» TEKST DO CZYTANIA

########################################

Mój bunt ma charakter introwertyczny – wywiad z Sylwią Zientek

4 maja 2016

wywiad-sylwia-zientek-1
Jej debiutancka powieść psychologiczna nominowana była do prestiżowej Nagrody Literackiej Europy Środkowej „Angelus”. Do tej pory pisała o świecie prawniczym i zaglądała do literackich kawiarni dwudziestolecia międzywojennego. Właśnie opublikowała czwartą powieść, „Podróż w stronę czerwieni”. Tuż po jej premierze rozmawiamy o buncie, spełnianiu marzeń i Marii Komornickiej.

Milena Buszkiewicz: Kilka miesięcy temu zdecydowałaś się rzucić dobrze płatną pracę na managerskim stanowisku w jednej z największych korporacji w kraju. Było warto?

Sylwia Zientek: Tak, oczywiście! To była przemyślana decyzja, nie podjęta pochopnie. Każda sytuacja ma plusy i minusy, ale akurat w moim przypadku nie było lepszego wyjścia. Po wydaniu trzech książek byłam już tak zaangażowana mentalnie w kwestie pisarskie i wydawnicze, że nie byłam w stanie zaangażować się w pełni w pracę w firmie. Chciałam być też w porządku wobec ludzi, którymi zarządzałam, i na tyle lojalna wobec pracodawcy, u którego przepracowałam trzynaście lat, że uczciwość wymagała zwolnienia pola innym.

Mocno zaznaczasz, że twoja powieść, „Podróż w stronę czerwieni”, to fikcja. Pojawiły się już pierwsze oskarżenia, że może być inaczej?

########################################

» DOSTĘPNE WIERSZE
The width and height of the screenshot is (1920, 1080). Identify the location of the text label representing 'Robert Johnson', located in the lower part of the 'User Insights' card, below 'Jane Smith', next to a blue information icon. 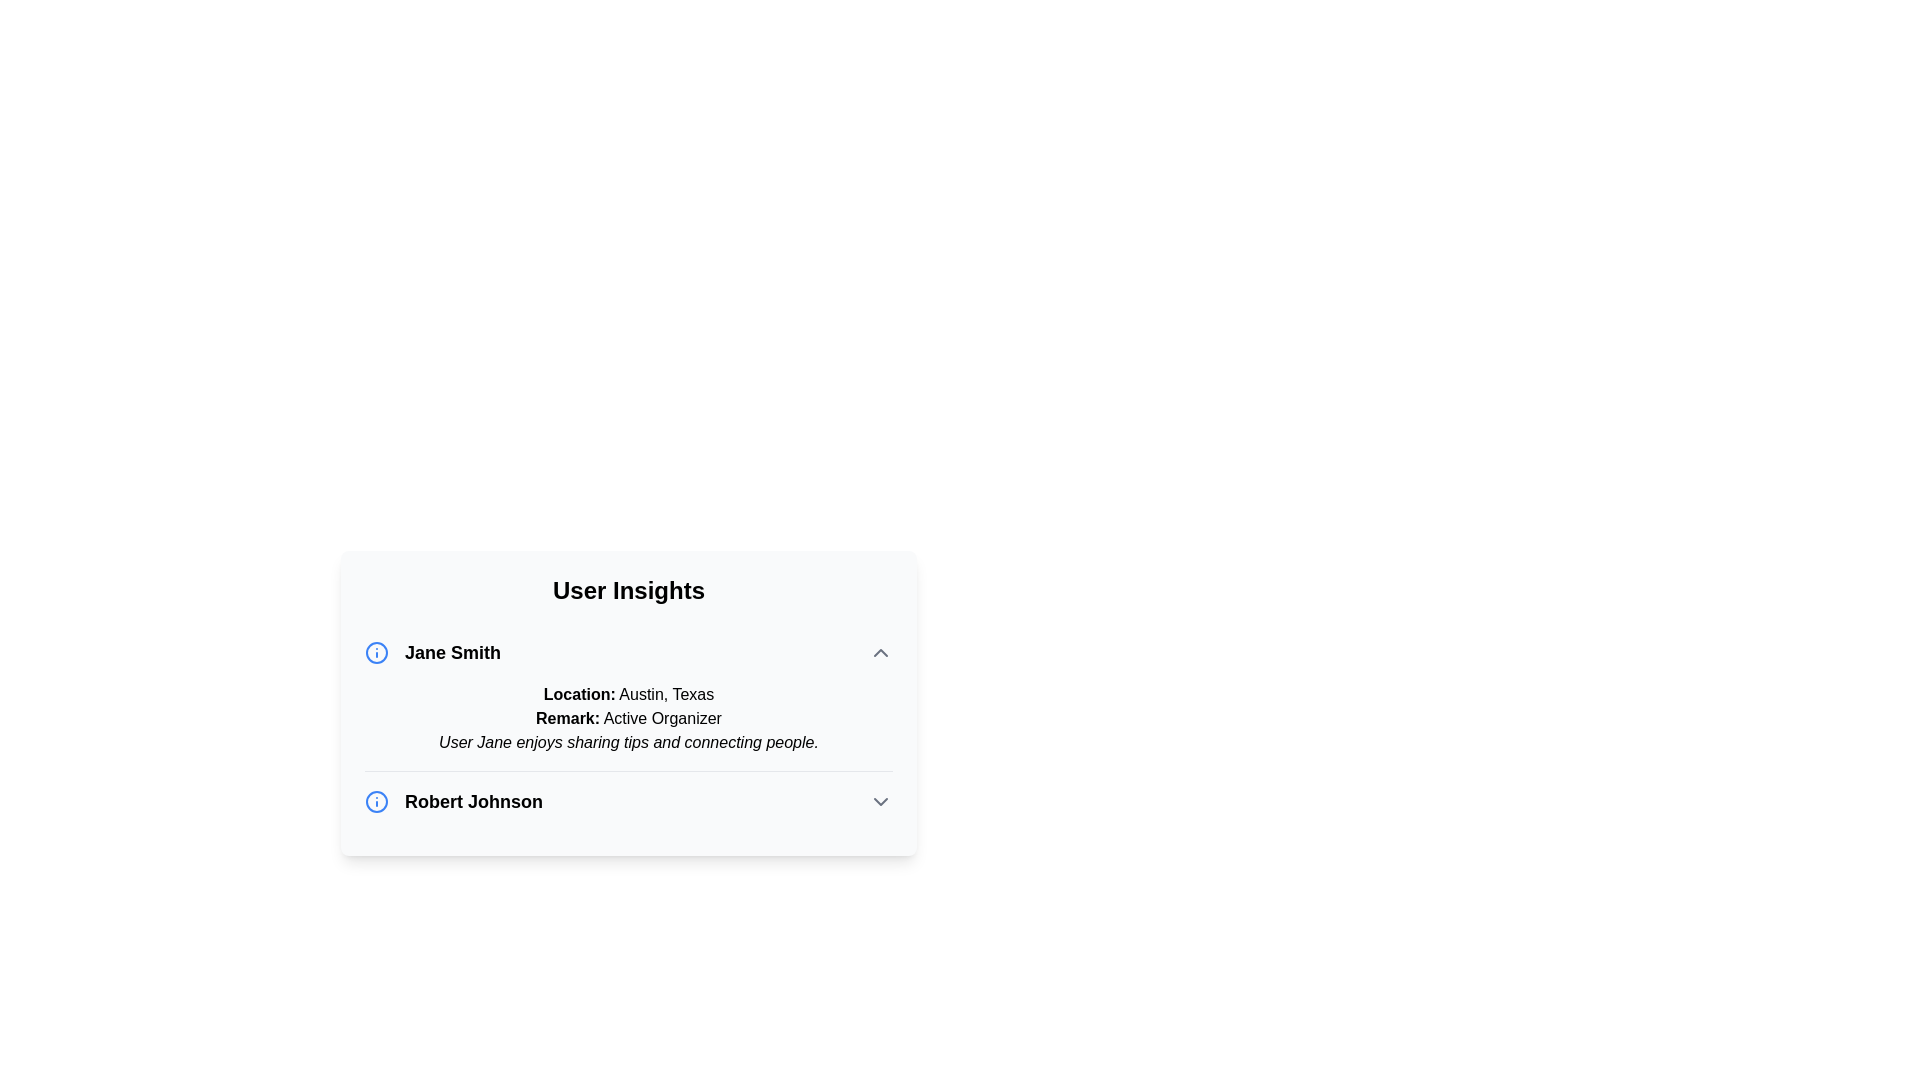
(453, 801).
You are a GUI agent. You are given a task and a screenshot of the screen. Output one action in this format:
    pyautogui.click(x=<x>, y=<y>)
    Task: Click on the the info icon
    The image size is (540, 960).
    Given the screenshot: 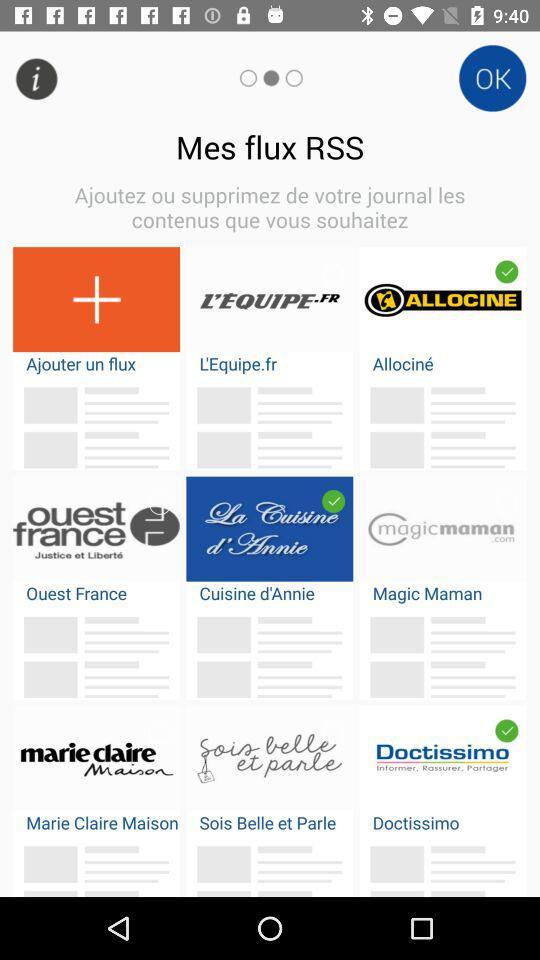 What is the action you would take?
    pyautogui.click(x=36, y=78)
    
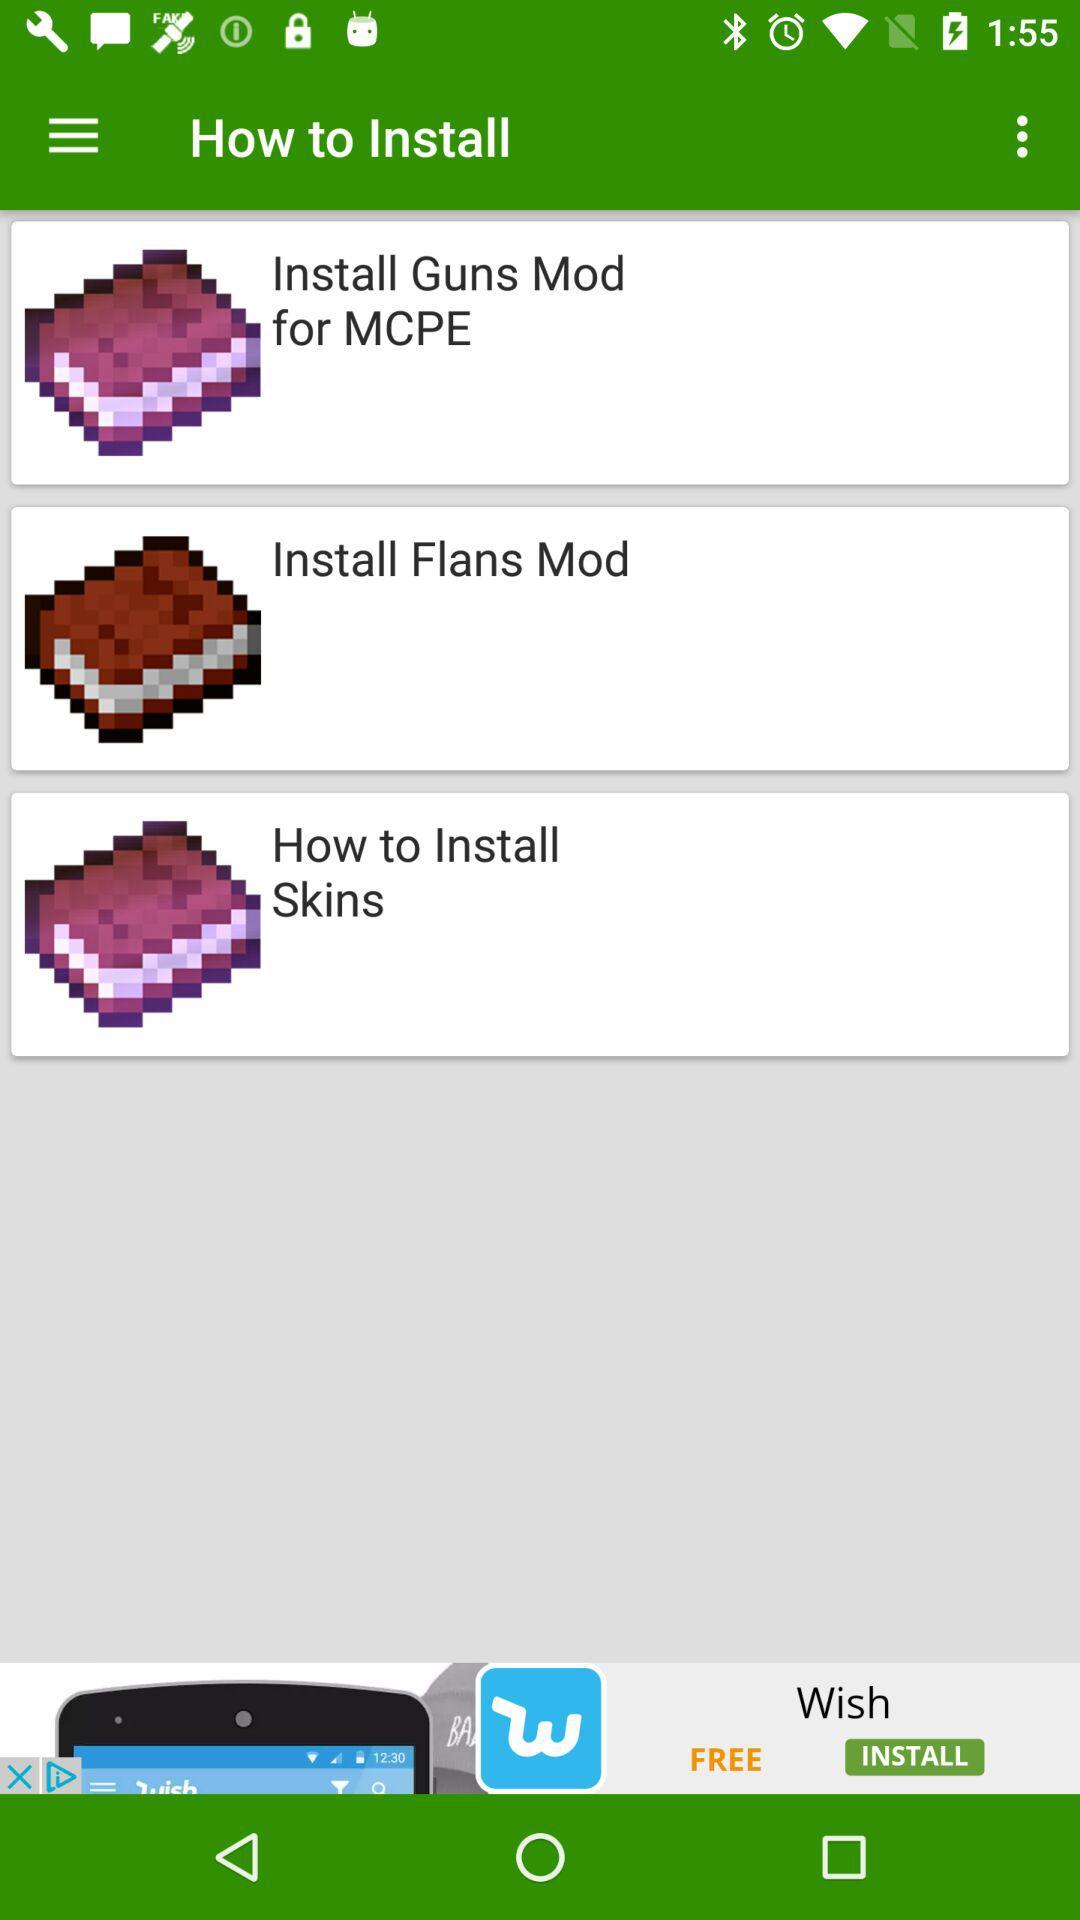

########################################

» ZADANIA DO WYKONANIA
1) Ile lat Sylwia Zientek przepracowała u swojego pracodawcy według wywiadu?
2) Przepisz bez zmian wiersze (nie tekst wywiadu), zaczynając od pierwszego z nich i kończąc na tym, który zawiera „(453, 801).”, oba krańce włącznie. Pomiń obrazy.

» ODPOWIEDZI
1) Trzynaście lat.

2)
The width and height of the screenshot is (1920, 1080). Identify the location of the text label representing 'Robert Johnson', located in the lower part of the 'User Insights' card, below 'Jane Smith', next to a blue information icon. 
(453, 801).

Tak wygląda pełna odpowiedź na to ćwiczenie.